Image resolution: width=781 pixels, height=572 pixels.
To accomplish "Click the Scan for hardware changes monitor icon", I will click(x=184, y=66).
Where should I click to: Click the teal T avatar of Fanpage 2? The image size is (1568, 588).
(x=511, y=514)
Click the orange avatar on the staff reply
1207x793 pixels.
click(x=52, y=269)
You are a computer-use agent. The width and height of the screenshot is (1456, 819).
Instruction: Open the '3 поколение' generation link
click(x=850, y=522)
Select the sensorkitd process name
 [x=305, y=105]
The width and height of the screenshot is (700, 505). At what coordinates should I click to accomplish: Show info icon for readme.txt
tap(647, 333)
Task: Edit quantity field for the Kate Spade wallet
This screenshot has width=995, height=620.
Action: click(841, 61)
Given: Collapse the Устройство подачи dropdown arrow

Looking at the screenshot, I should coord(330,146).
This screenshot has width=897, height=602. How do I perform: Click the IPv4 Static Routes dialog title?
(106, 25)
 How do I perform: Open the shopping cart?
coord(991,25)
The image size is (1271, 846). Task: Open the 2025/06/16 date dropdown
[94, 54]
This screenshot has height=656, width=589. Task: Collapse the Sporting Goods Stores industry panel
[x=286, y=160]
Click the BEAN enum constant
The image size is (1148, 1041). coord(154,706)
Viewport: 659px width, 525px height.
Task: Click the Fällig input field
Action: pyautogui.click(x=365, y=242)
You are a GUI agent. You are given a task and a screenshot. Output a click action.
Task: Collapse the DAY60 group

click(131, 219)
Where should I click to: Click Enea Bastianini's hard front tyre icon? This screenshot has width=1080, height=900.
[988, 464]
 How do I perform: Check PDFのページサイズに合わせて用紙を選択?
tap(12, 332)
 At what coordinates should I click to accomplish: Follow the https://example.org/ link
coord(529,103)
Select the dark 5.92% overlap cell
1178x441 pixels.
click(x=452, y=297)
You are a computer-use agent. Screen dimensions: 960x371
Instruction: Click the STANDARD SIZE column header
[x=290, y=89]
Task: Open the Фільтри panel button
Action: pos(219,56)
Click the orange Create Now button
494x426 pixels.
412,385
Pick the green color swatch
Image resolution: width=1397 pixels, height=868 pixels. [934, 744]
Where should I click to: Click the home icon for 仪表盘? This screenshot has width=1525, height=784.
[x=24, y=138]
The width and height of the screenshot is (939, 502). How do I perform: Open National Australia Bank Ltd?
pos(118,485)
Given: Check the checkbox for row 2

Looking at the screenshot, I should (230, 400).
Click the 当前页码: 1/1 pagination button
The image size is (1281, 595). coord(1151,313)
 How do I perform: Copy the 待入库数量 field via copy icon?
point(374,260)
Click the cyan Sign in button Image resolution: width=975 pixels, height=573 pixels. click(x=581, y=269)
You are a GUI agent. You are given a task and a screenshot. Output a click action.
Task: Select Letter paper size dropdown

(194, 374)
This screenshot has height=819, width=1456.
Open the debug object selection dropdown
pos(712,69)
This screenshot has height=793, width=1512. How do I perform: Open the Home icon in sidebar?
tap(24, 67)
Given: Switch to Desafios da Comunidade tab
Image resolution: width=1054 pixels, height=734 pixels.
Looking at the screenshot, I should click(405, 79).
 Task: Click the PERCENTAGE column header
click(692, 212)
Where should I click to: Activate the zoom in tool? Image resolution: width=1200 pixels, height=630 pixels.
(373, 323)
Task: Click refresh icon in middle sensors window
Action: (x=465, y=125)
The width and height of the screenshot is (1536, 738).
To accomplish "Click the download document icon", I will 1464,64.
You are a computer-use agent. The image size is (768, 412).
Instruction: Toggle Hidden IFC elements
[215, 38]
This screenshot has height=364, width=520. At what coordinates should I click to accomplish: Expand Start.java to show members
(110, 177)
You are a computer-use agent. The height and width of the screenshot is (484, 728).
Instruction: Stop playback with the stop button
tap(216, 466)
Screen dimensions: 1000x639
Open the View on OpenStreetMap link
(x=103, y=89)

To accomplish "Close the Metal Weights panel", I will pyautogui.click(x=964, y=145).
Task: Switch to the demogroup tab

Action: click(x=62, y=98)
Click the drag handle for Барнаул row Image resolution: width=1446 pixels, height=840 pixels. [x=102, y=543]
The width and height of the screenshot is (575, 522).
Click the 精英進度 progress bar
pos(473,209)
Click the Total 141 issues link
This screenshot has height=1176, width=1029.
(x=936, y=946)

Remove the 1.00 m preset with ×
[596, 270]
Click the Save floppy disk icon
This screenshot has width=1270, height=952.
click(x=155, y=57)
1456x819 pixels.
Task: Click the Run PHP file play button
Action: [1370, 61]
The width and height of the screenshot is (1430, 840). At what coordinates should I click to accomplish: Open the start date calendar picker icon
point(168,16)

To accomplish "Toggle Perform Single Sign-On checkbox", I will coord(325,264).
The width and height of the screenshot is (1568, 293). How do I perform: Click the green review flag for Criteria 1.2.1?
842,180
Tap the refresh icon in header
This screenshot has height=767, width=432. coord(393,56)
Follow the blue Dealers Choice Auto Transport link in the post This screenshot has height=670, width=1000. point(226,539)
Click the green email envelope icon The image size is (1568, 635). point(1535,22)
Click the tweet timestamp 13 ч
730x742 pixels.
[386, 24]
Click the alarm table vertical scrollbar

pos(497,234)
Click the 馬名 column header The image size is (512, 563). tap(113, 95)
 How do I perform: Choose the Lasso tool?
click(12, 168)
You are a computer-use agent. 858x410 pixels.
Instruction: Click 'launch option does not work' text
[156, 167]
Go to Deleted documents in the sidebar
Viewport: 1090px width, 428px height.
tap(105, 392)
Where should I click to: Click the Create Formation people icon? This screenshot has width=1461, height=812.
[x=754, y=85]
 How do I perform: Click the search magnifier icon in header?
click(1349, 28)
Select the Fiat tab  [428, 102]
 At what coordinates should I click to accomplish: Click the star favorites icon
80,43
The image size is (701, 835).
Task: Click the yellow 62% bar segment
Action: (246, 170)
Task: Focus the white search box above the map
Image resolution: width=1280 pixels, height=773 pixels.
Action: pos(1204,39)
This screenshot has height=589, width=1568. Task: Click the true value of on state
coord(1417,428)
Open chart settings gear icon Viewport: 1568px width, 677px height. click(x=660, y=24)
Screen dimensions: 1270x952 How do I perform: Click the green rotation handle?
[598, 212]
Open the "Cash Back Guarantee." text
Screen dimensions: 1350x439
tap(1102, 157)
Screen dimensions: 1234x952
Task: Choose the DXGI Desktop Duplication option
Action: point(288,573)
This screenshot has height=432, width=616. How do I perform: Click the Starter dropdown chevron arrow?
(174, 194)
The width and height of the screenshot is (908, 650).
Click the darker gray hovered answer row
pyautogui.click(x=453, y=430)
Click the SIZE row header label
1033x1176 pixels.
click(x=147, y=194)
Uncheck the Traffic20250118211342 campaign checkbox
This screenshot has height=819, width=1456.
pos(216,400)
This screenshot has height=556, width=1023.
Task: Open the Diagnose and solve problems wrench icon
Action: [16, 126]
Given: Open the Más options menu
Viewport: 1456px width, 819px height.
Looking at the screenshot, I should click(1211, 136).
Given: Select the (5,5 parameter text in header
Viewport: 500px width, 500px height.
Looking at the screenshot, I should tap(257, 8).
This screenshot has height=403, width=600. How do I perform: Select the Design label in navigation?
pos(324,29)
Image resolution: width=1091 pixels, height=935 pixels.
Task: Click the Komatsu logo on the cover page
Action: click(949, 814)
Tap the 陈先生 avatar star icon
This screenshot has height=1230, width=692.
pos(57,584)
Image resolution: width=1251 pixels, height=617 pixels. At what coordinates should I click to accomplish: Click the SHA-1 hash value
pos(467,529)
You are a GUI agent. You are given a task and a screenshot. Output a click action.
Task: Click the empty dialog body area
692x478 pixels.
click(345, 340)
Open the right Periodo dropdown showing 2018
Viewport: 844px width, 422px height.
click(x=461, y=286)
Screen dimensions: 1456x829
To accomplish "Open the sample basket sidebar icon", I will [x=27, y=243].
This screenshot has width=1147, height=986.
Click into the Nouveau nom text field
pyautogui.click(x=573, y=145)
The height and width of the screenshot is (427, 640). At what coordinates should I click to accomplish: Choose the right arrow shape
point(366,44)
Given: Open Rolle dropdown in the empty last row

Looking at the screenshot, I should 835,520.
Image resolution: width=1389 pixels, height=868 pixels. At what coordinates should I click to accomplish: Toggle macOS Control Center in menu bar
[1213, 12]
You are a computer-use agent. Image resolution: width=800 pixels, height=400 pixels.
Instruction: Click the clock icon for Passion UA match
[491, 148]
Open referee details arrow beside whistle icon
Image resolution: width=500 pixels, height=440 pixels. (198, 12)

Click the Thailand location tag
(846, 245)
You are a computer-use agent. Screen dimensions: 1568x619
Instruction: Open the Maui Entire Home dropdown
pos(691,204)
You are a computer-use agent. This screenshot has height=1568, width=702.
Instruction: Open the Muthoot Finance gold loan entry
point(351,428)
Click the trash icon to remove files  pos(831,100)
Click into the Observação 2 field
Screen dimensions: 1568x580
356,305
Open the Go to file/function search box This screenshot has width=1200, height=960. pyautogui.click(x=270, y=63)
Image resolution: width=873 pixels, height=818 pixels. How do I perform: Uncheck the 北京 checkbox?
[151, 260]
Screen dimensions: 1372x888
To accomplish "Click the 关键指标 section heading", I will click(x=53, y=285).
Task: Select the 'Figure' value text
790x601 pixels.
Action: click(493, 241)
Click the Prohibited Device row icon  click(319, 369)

===============

Starting at the first line of the items and ending with the line that contains "click(131, 219)", reproduce those lines word for word, including both ends.

Image resolution: width=781 pixels, height=572 pixels.
To accomplish "Click the Scan for hardware changes monitor icon", I will click(x=184, y=66).
Where should I click to: Click the teal T avatar of Fanpage 2? The image size is (1568, 588).
(x=511, y=514)
Click the orange avatar on the staff reply
1207x793 pixels.
click(x=52, y=269)
You are a computer-use agent. The width and height of the screenshot is (1456, 819).
Instruction: Open the '3 поколение' generation link
click(x=850, y=522)
Select the sensorkitd process name
 [x=305, y=105]
The width and height of the screenshot is (700, 505). At what coordinates should I click to accomplish: Show info icon for readme.txt
tap(647, 333)
Task: Edit quantity field for the Kate Spade wallet
This screenshot has width=995, height=620.
Action: click(841, 61)
Given: Collapse the Устройство подачи dropdown arrow

Looking at the screenshot, I should coord(330,146).
This screenshot has width=897, height=602. How do I perform: Click the IPv4 Static Routes dialog title?
(106, 25)
 How do I perform: Open the shopping cart?
coord(991,25)
The image size is (1271, 846). Task: Open the 2025/06/16 date dropdown
[94, 54]
This screenshot has height=656, width=589. Task: Collapse the Sporting Goods Stores industry panel
[x=286, y=160]
Click the BEAN enum constant
The image size is (1148, 1041). coord(154,706)
Viewport: 659px width, 525px height.
Task: Click the Fällig input field
Action: pyautogui.click(x=365, y=242)
You are a GUI agent. You are given a task and a screenshot. Output a click action.
Task: Collapse the DAY60 group

click(131, 219)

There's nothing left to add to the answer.